→ **ROWS**
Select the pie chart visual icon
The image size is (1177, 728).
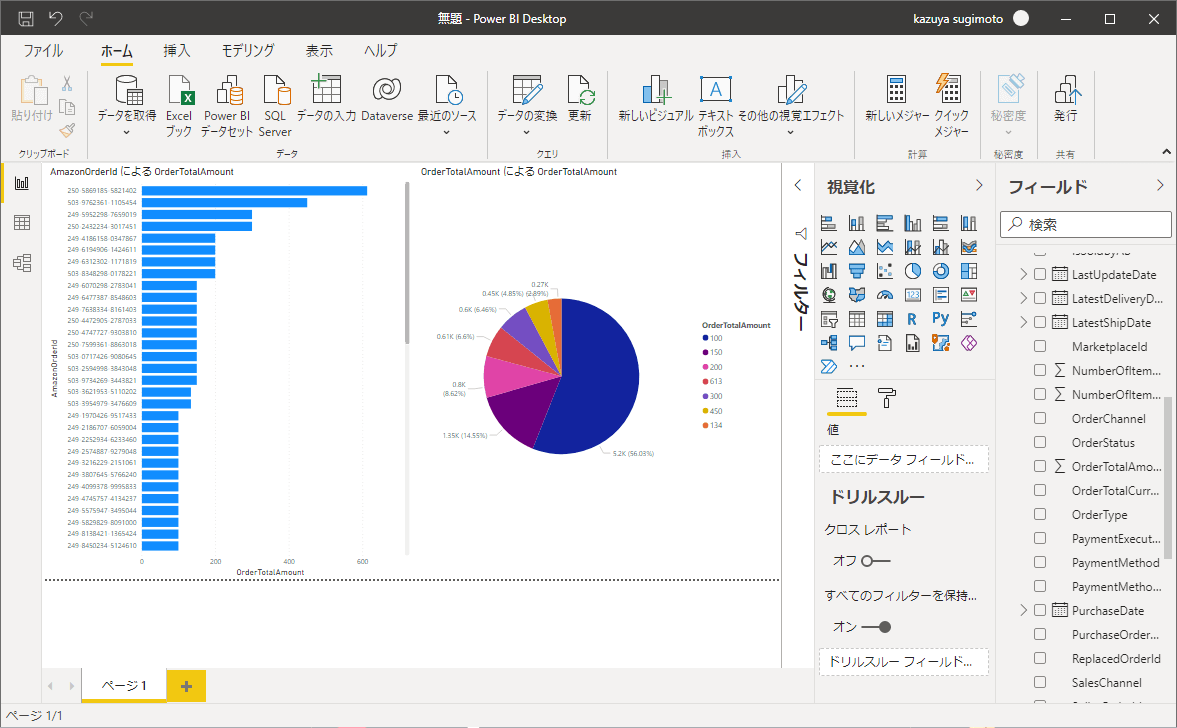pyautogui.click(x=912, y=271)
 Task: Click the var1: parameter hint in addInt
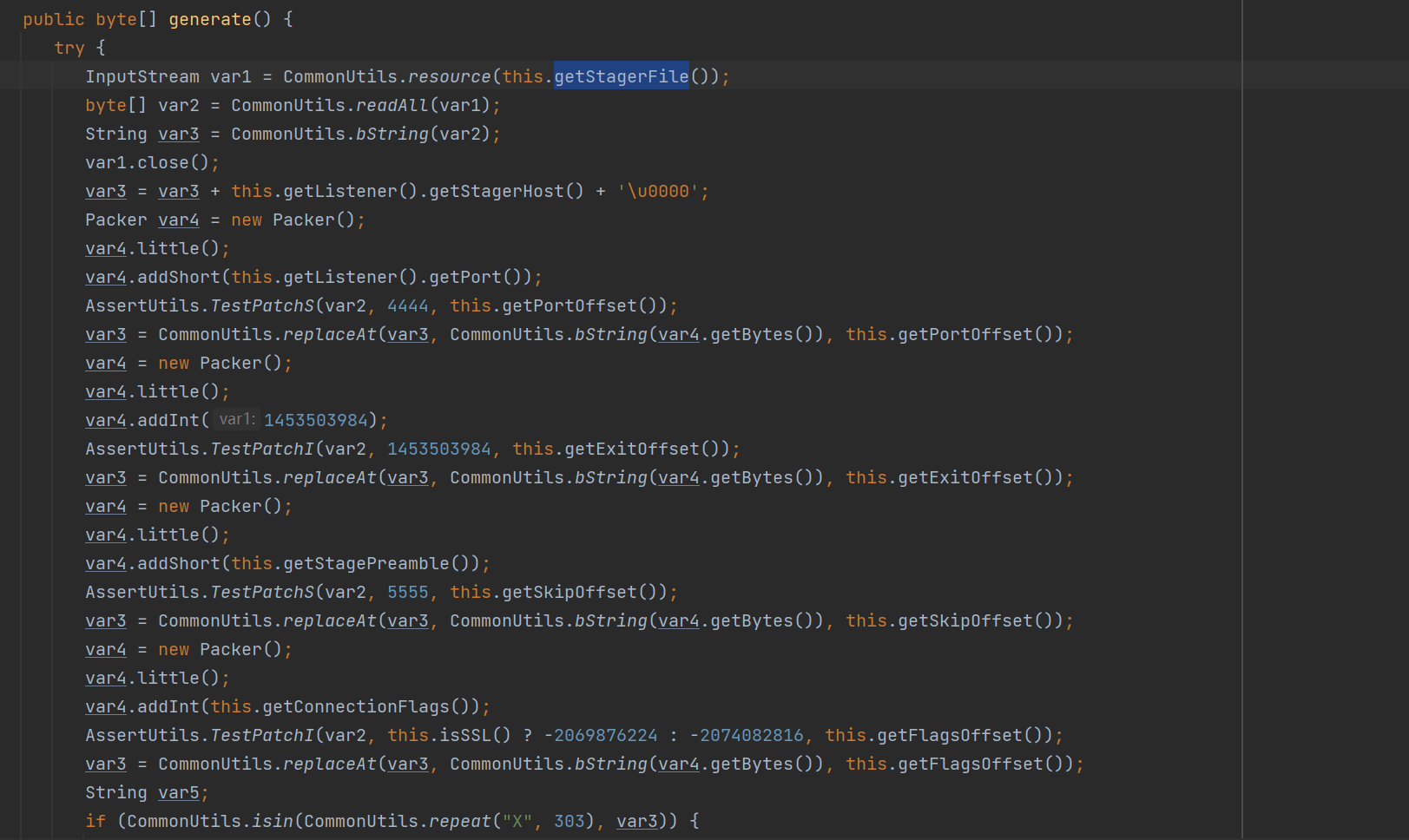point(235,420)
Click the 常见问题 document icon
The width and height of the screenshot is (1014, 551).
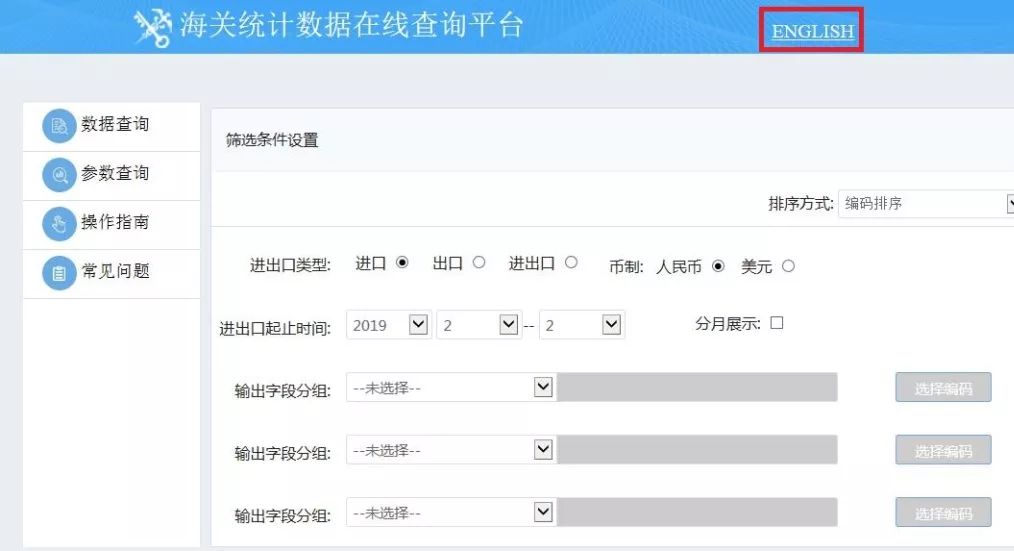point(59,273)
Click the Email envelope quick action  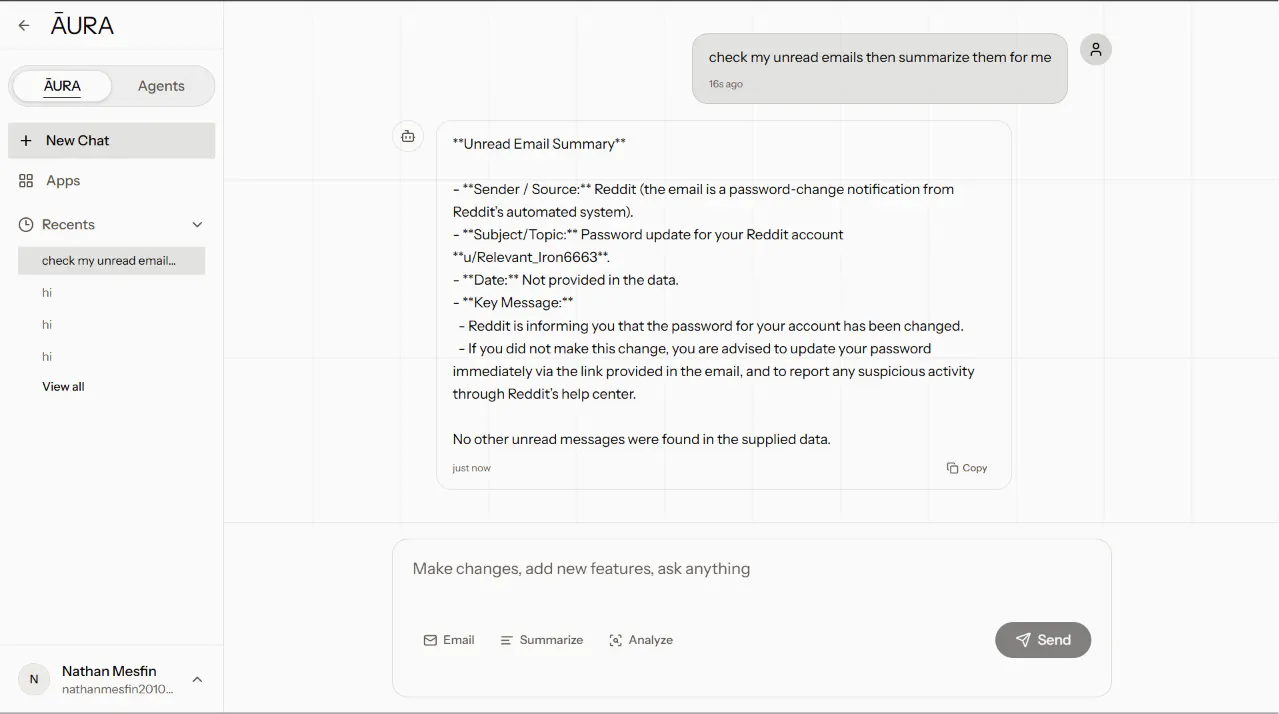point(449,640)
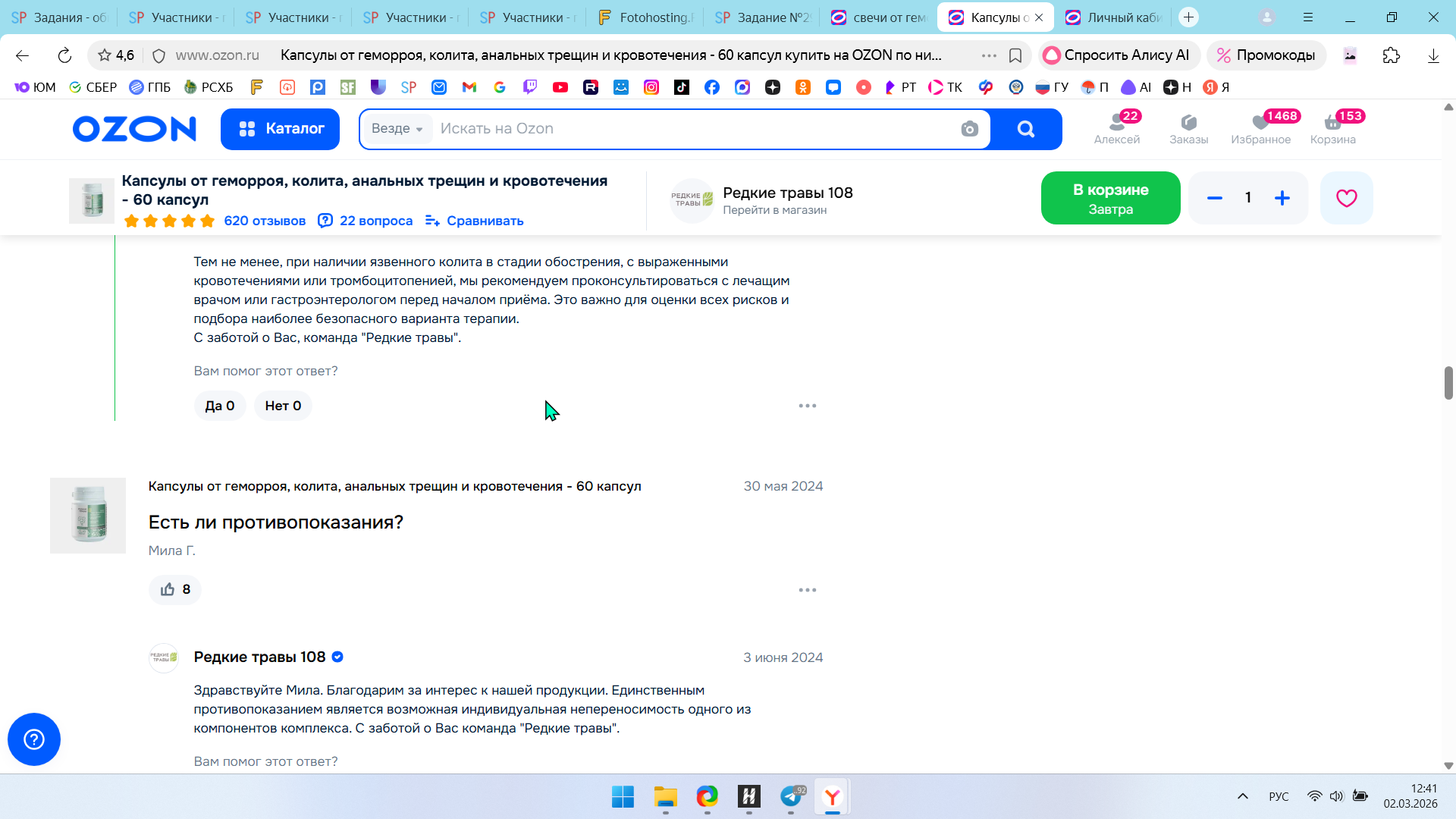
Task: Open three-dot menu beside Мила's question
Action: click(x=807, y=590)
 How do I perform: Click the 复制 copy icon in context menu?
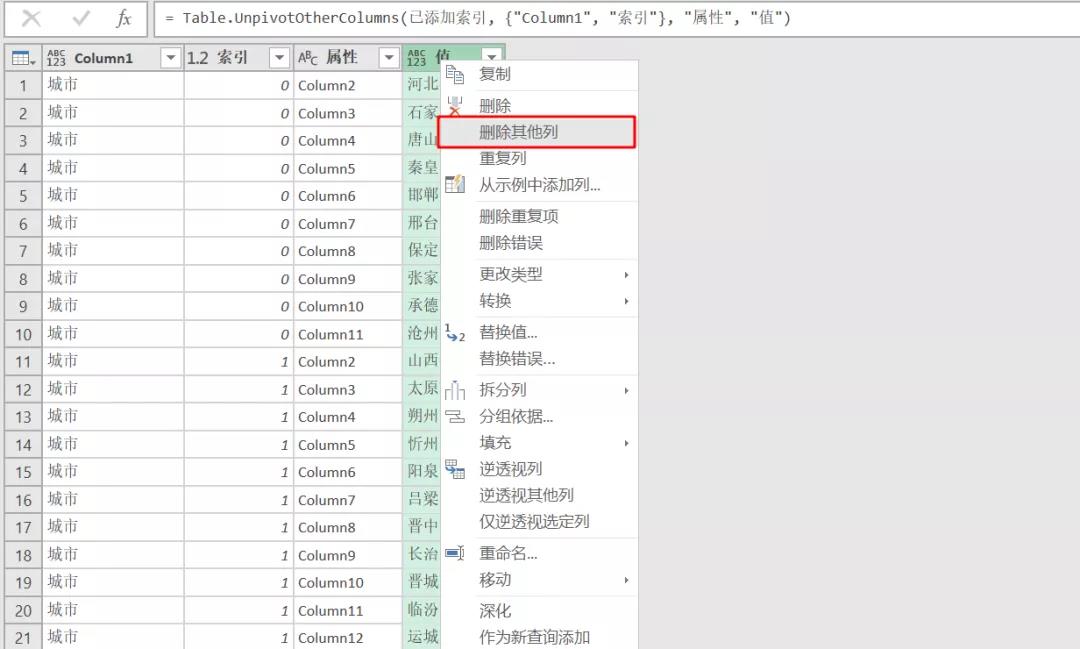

→ **YOUR INSTRUCTIONS**
Collect every line of the listing above that contains the string "Task", and copy each one. Case counts.

→ **WORKED ANSWER**
 Task: Click the var1: parameter hint in addInt
Task: Open three-dot menu beside Мила's question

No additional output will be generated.